Negative features thought to be useful in the differential diagnosis of the various focal dystonias included “fixed involuntary posture”; a feature distinguishing dystonia from orthopedic or rheumatologic diseases inducing fixed postures; weakness of muscles antagonizing the abnormal posture, a feature that may prove useful to differentiate lower motor neuron diseases/myopathy from dystonia; weakness of muscles causing the abnormal posture, a feature that distinguished spasticity and dystonia; and ability to mentally suppress the spasms, a feature that is potentially useful to distinguish dystonia and tics. It is worth noting that suppressibility on demand needs to be carefully differentiated by compensatory movements that often counteract dystonic movements or postures and are also the result of voluntary action; moreover, dystonic tics sometimes have intermediate features between dystonia and tics.

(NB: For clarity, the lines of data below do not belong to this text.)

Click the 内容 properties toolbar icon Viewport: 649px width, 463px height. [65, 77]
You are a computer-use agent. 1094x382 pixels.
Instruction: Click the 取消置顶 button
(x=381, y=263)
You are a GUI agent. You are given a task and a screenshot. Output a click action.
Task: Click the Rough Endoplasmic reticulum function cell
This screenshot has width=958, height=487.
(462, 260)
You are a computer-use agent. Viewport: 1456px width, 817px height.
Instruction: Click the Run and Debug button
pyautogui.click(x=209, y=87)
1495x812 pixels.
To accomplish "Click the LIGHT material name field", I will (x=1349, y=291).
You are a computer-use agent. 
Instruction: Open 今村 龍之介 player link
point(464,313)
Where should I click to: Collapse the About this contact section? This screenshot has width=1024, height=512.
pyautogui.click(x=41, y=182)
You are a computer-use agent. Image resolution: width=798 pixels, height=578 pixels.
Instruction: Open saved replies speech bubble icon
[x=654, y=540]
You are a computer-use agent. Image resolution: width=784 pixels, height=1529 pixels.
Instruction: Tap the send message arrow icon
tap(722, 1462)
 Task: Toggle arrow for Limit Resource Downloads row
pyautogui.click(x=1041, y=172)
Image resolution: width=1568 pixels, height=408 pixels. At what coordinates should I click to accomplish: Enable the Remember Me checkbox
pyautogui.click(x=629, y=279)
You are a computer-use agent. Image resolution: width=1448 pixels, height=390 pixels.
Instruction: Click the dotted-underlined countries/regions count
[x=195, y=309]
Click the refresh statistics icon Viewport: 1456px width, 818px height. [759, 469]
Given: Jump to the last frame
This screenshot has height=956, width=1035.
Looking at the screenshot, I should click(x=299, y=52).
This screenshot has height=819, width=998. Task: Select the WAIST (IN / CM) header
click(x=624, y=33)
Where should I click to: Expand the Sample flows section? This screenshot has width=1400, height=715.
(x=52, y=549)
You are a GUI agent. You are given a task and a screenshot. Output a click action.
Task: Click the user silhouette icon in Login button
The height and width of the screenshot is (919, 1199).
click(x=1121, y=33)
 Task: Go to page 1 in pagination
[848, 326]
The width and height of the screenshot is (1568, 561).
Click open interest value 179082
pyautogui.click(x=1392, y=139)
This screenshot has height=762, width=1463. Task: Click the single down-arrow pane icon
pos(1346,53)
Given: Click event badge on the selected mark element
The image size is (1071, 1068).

Negative features have to be all absent for focal dystonia to be diagnosed. If only one criterion is not satisfied, then specific alternative diagnoses need to be considered. We were however aware that signs suggesting an alternative diagnosis do not necessarily imply that a diagnosis of dystonia cannot be made. Rather, examiner judgment should be used to decide whether examination findings are entirely attributable to the alternative diagnosis or whether additional dystonia is present. For example, scoliosis, a potential cause of abnormal fixed posture of the neck and trunk, can nevertheless be associated with CD as a risk factor for the condition [13].

Recommendations for OMD did not aid in differentiating OMD from three rare conditions causing jaw spasms that may resemble jaw-closing OMD. Hemimasticatory spasm [14, 15], with or without facial hemiatrophy, is characterized by spasms of masticatory muscles. The disease course and, when present, facial hemiatrophy help to distinguish hemimasticatory spasm and OMD [4]. Bruxism is typically a nocturnal problem, even though awake bruxism does exist and pose diagnostic challenges with jaw-closing OMD [16]. Geniospasm is characterized by episodes of involuntary tremor of the chin and lower lip that typically start in early childhood [17]. Early onset and inheritability [18] can help to distinguish geniospasm and OMD, even though rare large families with adult-onset cranial dystonia have been reported [19].

Our recommendation could not be helpful to differentiate a few cases of ULD or LLD from limb rigidity due to stiff person syndrome. The progressive rigidity due to continuous motor unit activity in agonist and antagonist muscles that characterizes this rare disease may be sometimes difficult to distinguish from dystonia, and diagnosis should rely on the overall clinical picture, instrumental evaluation (presence of anti-GAD or anti-amphiphysin autoantibodies and needle-EMG pattern), and response to immunomodulation and muscle relaxants [20].

Finally, it should be emphasized that the proposed recommendations cannot aid in differentiating the various etiological categories of dystonia, including organic and functional dystonia [21]. As recently highlighted, the possible similarity between physical signs in functional disorders and those that occur in organic illness suggests that, whenever possible, selected investigations should help clinicians to reach a positive diagnosis [21].

To date, diagnostic guidelines have been only proposed for BSP and LD [9, 10]. The recently validated diagnostic guideline for BSP [9] (yielding 93% sensitivity and 95% specificity) was based on an algorithm that was similar to the algorithm characterizing our proposed diagnostic recommendations for CD, OMD, ULD, and LLD. The predicted impact of these diagnostic recommendations in terms of reliability, sensitivity, and specificity is yet to be demonstrated. Nevertheless, recommendations from Figs. 1, 2, and 3 would hopefully facilitate diagnostic approach to CD, OMD, and limb dystonia in the clinical practice of non-expert neurologists. The present data may be the basis to validate future diagnostic guidelines for CD, OMD, ULD, and LLD. Since recommendations were developed by Italian experts, validation should also be performed by international experts in movement disorders.